Right, so the relationship between Colombia and the United States is changing, and the shift isn’t subtle and it isn’t something that can be walked back with diplomatic pleasantries or joint statements about cooperation. It is structural. For decades, Washington treated Colombia as a stable, compliant pillar of its regional power network — the reliable partner, the security anchor, the proving ground for the drug war, the country whose military and intelligence systems were literally built to align with US strategic doctrine. It wasn’t just policy. It was architecture. The helicopters, the surveillance systems, the operational planning models, the officer training pipelines, even the political class media discourse around “security” — all of it assumed the same thing: Colombia would follow.
And then, Colombia didn’t.
When Gustavo Petro was elected, it wasn’t simply that Colombia elected a left government for the first time in its history. It was that the new government was willing to say, in plain language, something that every administration before it avoided: that the drug war had failed, that permanent militarisation was a dead end, and that Colombia would no longer act as a forward operating platform for someone else’s geopolitical agenda. Petro did not frame it as anti-Americanism. He framed it as sovereignty. And sovereignty, said in a country that Washington has long treated as strategically predictable, looks an awful lot like defiance and defiance to a bloviating man baby like Donald Trump, is utterly unacceptable.
Meanwhile, the United States has continued to escalate pressure on Venezuela. That pressure has taken multiple forms for over twenty years: sanctions, diplomatic isolation attempts, financial restrictions, political backing for opposition factions, and military operations presented under the banner of counter-narcotics enforcement, this is what they get for having the temerity to keep on electing left wing leaders. That has included of course maritime interdiction operations in waters off Venezuela that have resulted in multiple deaths. The United States describes those operations as lawful enforcement actions. United Nations human rights experts have raised serious concerns that some of those operations constitute extrajudicial killings because the individuals involved were not afforded due process, very difficult to get that from beyond the grave. That is the current legal and diplomatic dispute though — what Washington describes as enforcement, international observers describe as potentially unlawful killing.
This is where Colombia’s stance becomes decisive though, because the border between Colombia and Venezuela is not an abstract line on a map. It is one of the most socially interwoven borders in the hemisphere. Families live across it. Labour moves across it. Cultural identity crosses it. Armed groups move across it. And when conflict magnifies in Venezuela, displacement, insecurity and economic shock waves do not stop at the border. They enter Colombia immediately. Petro made that point clearly: if Colombia participates in or assists destabilisation of Venezuela, Colombia will pay the price first and most severely. So Colombia refused. It stated that it would not participate in military, paramilitary or covert pressure operations directed across the border.
Trump did not like this. Washington did not treat this as neutrality. Washington treated it as obstruction. And once refusal is treated as obstruction, the conversation is no longer diplomatic disagreement — it becomes a question of power.
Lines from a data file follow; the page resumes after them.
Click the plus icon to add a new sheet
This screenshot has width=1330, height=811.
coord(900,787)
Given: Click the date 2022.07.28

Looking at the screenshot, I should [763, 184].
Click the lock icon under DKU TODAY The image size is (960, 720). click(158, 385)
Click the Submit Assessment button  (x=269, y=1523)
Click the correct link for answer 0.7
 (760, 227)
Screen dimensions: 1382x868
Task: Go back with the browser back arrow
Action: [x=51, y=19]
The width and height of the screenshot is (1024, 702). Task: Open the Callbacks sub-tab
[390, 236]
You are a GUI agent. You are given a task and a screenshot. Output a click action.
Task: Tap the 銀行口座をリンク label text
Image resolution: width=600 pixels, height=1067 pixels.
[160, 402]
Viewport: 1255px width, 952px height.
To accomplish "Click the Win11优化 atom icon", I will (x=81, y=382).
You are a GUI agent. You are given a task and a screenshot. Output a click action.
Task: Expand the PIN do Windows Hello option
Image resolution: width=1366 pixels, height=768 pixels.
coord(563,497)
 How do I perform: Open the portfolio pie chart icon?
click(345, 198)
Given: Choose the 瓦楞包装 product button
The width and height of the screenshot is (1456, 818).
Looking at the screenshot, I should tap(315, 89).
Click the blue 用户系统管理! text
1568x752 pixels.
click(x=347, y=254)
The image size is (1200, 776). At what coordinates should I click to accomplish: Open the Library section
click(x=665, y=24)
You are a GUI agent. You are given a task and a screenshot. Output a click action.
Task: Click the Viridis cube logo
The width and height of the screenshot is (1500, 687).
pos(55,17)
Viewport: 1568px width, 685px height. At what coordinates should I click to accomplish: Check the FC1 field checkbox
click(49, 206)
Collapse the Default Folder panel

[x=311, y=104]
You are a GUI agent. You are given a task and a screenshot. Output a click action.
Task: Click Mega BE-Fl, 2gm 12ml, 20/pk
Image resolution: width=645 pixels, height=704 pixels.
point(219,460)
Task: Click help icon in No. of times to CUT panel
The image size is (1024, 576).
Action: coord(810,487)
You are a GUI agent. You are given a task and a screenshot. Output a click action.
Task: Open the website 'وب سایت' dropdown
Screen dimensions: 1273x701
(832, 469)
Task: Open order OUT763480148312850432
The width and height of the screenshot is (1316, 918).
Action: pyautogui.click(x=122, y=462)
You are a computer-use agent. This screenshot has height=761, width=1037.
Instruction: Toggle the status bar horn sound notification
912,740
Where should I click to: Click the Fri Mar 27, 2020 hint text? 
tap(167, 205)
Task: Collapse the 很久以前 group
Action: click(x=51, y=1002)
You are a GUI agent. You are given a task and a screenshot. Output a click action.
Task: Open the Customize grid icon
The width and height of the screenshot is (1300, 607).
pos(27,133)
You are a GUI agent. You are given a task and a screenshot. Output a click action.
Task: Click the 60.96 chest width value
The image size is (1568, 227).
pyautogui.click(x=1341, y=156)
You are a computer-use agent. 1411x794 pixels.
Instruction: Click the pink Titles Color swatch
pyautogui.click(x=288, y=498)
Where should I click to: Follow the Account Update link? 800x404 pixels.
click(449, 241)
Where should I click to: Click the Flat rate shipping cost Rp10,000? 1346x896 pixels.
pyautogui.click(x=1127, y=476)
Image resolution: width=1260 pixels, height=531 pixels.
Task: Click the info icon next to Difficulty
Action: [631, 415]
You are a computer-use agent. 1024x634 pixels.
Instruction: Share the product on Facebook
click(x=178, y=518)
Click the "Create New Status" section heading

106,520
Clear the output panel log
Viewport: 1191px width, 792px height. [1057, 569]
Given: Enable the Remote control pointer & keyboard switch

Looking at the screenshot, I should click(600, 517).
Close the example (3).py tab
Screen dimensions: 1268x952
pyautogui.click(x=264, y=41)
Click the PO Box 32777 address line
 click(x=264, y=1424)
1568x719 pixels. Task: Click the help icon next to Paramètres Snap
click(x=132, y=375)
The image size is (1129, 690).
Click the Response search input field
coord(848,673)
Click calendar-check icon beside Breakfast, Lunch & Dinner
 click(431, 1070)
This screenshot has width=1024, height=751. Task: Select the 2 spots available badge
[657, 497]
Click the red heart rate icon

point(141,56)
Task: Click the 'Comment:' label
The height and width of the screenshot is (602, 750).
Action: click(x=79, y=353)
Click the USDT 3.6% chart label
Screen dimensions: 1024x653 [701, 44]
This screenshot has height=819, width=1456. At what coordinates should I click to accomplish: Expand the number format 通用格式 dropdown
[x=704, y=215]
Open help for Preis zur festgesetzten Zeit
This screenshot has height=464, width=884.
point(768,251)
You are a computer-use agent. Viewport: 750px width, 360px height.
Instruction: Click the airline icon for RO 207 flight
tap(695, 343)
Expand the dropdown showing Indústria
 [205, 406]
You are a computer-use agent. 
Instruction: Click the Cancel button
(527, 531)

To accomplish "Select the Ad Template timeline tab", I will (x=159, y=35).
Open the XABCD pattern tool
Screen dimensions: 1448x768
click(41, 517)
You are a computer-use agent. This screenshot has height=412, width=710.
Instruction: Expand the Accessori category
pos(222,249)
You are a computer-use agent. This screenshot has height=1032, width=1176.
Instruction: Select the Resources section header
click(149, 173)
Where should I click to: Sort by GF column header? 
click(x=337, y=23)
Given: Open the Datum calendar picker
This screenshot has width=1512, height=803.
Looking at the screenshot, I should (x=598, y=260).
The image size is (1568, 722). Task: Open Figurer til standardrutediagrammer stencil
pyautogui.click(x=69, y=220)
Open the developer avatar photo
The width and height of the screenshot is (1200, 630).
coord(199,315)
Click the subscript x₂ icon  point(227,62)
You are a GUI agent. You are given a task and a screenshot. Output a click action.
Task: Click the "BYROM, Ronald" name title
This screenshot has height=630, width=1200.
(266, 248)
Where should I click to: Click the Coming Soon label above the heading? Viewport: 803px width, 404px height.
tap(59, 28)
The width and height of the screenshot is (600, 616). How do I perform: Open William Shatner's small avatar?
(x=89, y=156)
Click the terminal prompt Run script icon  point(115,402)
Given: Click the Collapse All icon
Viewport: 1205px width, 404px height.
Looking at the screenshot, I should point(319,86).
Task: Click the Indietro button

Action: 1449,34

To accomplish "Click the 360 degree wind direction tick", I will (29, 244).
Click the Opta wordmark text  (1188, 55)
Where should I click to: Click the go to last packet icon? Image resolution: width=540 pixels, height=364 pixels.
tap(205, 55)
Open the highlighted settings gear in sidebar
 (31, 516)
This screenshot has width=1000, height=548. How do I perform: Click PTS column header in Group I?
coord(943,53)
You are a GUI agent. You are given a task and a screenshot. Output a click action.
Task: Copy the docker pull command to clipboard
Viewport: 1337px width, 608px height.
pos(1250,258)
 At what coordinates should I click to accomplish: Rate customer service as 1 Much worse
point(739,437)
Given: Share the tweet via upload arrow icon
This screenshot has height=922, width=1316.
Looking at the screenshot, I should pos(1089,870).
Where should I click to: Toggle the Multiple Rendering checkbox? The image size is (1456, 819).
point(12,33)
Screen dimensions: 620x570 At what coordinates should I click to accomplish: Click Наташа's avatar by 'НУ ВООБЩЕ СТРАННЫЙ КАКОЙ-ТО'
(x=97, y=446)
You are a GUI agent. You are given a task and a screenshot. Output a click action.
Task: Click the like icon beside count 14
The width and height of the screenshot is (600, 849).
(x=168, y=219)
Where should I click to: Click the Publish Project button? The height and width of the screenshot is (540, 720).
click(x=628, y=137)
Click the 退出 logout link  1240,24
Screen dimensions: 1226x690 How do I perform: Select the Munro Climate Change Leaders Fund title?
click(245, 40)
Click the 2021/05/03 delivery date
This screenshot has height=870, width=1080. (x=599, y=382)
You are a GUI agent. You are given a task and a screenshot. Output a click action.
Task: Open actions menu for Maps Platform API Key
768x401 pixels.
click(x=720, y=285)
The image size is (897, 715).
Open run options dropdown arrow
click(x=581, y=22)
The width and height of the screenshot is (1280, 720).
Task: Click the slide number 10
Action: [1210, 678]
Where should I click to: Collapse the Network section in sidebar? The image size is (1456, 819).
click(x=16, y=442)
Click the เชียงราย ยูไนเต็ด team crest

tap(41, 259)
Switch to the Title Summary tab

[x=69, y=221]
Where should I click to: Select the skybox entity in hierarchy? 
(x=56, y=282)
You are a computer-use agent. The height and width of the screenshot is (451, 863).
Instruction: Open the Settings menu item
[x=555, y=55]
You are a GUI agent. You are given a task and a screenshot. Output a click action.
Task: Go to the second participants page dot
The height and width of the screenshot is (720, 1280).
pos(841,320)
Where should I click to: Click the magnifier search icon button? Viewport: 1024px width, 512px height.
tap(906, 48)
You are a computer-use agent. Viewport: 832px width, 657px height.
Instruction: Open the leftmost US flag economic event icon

The tone shifted. US leadership moved from calling Colombia a valued partner to calling Petro unreliable, then adversarial, then using language aimed at delegitimising him personally. Colombia responded by recalling its ambassador. That move is not symbolic. Recalling an ambassador signals that a relationship is no longer functioning within normal diplomatic boundaries and indeed how can it when you’re dealing with Donald Trump? It signals that trust has broken. It signals that the state is preparing for a different strategic footing.
At the same time, Colombia’s government, through legal representatives, raised concerns that a US maritime interdiction operation resulted in the deaths of Colombian nationals. The United States denies wrongdoing. Colombia has sought legal channels to examine the incident. And that is where the dispute shifts from political rhetoric into judicial framing. Once an international legal question is raised, the margin for quiet back-channel reconciliation narrows. The disagreement becomes formal.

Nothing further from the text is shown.